_PROBLEM TO WORK ON_. Output, without alteration, the first line of the entries and each line after it, stopping with the line that contains "Click the trophy".

_SOURCE DATA_.
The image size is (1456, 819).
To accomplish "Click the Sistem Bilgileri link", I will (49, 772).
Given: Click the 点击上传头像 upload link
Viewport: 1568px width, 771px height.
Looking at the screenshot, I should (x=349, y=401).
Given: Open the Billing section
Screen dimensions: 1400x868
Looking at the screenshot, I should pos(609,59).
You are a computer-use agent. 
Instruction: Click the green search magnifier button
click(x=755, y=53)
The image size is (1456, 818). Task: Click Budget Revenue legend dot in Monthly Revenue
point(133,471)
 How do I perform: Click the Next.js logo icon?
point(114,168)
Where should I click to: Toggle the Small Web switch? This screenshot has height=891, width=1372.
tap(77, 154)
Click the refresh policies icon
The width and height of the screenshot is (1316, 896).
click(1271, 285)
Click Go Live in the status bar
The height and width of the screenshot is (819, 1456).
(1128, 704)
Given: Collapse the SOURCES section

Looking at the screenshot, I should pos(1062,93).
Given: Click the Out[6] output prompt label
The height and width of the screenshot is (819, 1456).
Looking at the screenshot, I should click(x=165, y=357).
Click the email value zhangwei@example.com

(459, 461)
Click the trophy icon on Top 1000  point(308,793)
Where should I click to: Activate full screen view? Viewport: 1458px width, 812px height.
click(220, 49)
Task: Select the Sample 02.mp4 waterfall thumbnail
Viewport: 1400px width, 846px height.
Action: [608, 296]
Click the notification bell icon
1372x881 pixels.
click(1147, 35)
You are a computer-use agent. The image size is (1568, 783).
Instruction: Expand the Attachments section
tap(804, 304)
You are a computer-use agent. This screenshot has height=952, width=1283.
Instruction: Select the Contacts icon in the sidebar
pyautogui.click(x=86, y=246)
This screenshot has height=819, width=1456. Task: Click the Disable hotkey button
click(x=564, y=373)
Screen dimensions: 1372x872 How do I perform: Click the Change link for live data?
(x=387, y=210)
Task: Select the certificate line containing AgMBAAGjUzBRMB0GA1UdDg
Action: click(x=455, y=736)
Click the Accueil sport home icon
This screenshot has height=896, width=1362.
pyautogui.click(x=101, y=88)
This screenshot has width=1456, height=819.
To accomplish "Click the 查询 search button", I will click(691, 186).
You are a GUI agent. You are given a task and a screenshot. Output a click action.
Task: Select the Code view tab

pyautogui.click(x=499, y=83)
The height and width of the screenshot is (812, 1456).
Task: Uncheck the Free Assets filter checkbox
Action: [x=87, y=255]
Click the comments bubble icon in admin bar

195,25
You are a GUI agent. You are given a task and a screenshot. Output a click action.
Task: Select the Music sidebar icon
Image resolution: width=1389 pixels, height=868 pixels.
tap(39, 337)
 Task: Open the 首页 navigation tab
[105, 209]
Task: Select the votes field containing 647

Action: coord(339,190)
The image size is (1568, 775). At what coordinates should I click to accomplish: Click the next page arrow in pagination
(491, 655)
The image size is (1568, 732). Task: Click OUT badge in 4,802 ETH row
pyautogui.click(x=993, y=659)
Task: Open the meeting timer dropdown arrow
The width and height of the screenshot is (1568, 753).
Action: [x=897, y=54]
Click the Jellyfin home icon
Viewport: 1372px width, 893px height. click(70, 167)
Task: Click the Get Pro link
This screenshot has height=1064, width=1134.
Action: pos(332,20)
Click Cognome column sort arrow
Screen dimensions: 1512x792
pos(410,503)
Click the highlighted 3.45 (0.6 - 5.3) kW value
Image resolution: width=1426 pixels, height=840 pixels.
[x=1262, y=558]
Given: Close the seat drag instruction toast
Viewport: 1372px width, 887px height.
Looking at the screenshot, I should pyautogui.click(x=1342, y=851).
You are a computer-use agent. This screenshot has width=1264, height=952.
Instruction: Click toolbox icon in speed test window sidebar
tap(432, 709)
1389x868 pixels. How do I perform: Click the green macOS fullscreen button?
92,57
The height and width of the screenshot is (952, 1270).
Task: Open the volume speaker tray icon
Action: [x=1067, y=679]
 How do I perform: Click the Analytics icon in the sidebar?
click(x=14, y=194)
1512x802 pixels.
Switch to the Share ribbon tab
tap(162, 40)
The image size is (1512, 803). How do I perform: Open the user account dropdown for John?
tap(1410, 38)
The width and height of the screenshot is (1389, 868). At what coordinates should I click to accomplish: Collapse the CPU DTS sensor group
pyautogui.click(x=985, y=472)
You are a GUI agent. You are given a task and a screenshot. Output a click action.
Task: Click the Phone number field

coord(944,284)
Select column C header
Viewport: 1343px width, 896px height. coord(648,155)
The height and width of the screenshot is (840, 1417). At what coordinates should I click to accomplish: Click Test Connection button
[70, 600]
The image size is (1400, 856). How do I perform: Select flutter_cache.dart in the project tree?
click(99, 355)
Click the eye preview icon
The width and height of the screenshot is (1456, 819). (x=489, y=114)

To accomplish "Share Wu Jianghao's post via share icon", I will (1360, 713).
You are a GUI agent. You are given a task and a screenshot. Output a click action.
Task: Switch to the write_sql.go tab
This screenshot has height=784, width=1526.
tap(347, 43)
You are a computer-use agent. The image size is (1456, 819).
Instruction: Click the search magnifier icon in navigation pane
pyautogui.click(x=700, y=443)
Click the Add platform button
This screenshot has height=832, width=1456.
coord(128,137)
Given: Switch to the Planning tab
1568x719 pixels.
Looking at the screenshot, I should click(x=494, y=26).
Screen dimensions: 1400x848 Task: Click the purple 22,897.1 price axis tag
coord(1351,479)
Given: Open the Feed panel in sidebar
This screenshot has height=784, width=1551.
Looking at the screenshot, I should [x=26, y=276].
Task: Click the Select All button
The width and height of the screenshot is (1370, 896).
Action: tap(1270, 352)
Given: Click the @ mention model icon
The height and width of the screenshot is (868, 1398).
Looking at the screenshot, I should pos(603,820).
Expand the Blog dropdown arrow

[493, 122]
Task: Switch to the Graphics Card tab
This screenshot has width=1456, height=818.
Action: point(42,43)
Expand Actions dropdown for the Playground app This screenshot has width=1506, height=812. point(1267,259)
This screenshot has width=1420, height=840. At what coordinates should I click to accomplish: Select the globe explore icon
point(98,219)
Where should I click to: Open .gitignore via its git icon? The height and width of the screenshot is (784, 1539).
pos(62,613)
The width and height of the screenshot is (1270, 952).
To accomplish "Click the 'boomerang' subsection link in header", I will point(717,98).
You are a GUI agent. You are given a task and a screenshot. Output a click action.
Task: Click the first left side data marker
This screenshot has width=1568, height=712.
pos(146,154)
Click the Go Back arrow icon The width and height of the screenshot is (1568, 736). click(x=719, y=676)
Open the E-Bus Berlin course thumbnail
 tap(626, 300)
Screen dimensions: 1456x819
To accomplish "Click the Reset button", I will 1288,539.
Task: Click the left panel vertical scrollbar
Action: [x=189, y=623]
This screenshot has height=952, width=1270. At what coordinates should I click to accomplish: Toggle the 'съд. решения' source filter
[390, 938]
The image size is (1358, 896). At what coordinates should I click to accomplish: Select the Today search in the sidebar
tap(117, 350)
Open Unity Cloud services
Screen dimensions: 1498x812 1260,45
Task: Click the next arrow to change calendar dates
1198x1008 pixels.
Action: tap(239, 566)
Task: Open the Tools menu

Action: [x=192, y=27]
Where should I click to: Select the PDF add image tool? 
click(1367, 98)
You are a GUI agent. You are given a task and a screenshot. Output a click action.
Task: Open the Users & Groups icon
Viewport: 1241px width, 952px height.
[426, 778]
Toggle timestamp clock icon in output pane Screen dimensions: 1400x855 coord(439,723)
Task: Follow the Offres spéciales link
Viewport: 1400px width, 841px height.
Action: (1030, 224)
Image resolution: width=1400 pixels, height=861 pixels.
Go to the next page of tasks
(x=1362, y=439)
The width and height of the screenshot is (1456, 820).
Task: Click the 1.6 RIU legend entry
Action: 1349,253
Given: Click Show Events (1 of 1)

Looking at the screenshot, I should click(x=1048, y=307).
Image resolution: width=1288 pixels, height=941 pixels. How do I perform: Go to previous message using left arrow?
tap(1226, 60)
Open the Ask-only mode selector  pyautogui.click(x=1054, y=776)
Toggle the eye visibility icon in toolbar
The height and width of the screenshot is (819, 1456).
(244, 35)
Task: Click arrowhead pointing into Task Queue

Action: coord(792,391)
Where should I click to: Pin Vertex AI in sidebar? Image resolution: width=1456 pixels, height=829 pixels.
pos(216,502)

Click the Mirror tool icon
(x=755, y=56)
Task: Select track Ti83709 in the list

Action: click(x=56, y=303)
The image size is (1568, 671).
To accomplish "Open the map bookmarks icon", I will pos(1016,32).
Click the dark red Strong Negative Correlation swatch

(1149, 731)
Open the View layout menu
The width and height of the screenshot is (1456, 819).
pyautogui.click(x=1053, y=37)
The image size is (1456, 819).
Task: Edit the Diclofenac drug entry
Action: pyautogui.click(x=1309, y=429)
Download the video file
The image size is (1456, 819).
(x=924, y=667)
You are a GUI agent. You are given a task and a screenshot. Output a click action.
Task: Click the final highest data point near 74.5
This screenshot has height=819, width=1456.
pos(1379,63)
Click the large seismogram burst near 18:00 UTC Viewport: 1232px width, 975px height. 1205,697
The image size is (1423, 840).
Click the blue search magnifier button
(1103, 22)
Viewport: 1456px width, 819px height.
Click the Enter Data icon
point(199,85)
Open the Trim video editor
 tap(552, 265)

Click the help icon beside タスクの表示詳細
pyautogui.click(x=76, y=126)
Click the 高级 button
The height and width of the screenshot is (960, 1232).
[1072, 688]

_WRITTEN ANSWER_.
The image size is (1456, 819).
To accomplish "Click the Sistem Bilgileri link", I will (49, 772).
Given: Click the 点击上传头像 upload link
Viewport: 1568px width, 771px height.
Looking at the screenshot, I should (x=349, y=401).
Given: Open the Billing section
Screen dimensions: 1400x868
Looking at the screenshot, I should pos(609,59).
You are a computer-use agent. 
Instruction: Click the green search magnifier button
click(x=755, y=53)
The image size is (1456, 818). Task: Click Budget Revenue legend dot in Monthly Revenue
point(133,471)
 How do I perform: Click the Next.js logo icon?
point(114,168)
Where should I click to: Toggle the Small Web switch? This screenshot has height=891, width=1372.
tap(77, 154)
Click the refresh policies icon
The width and height of the screenshot is (1316, 896).
click(1271, 285)
Click Go Live in the status bar
The height and width of the screenshot is (819, 1456).
(1128, 704)
Given: Collapse the SOURCES section

Looking at the screenshot, I should pos(1062,93).
Given: Click the Out[6] output prompt label
The height and width of the screenshot is (819, 1456).
Looking at the screenshot, I should click(x=165, y=357).
Click the email value zhangwei@example.com

(459, 461)
Click the trophy icon on Top 1000  point(308,793)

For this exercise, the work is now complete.